**What needs to be done:**
Whichever lines include the word "screenshot", copy them as they appear in the data.

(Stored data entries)
----------

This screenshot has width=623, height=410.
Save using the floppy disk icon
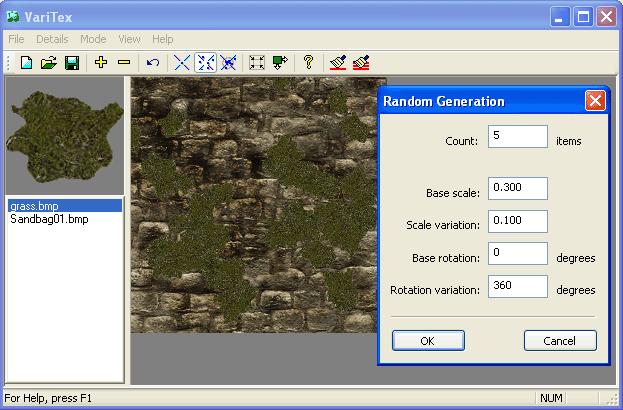pyautogui.click(x=71, y=63)
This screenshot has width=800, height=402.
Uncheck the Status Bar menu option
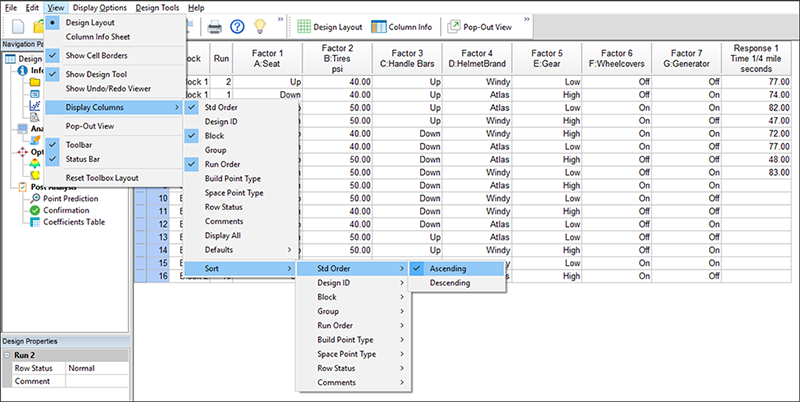[x=82, y=158]
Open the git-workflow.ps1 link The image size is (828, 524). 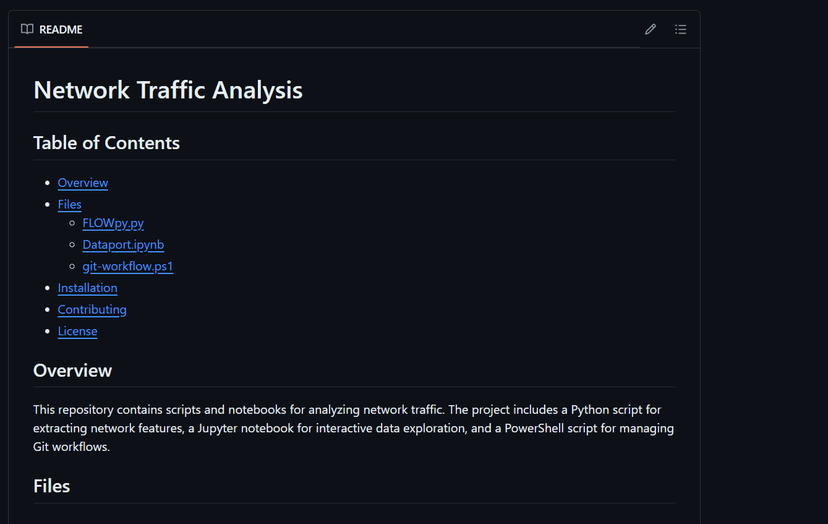[128, 267]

----------

**Response to this task:**
This screenshot has width=623, height=410.
This screenshot has width=800, height=402.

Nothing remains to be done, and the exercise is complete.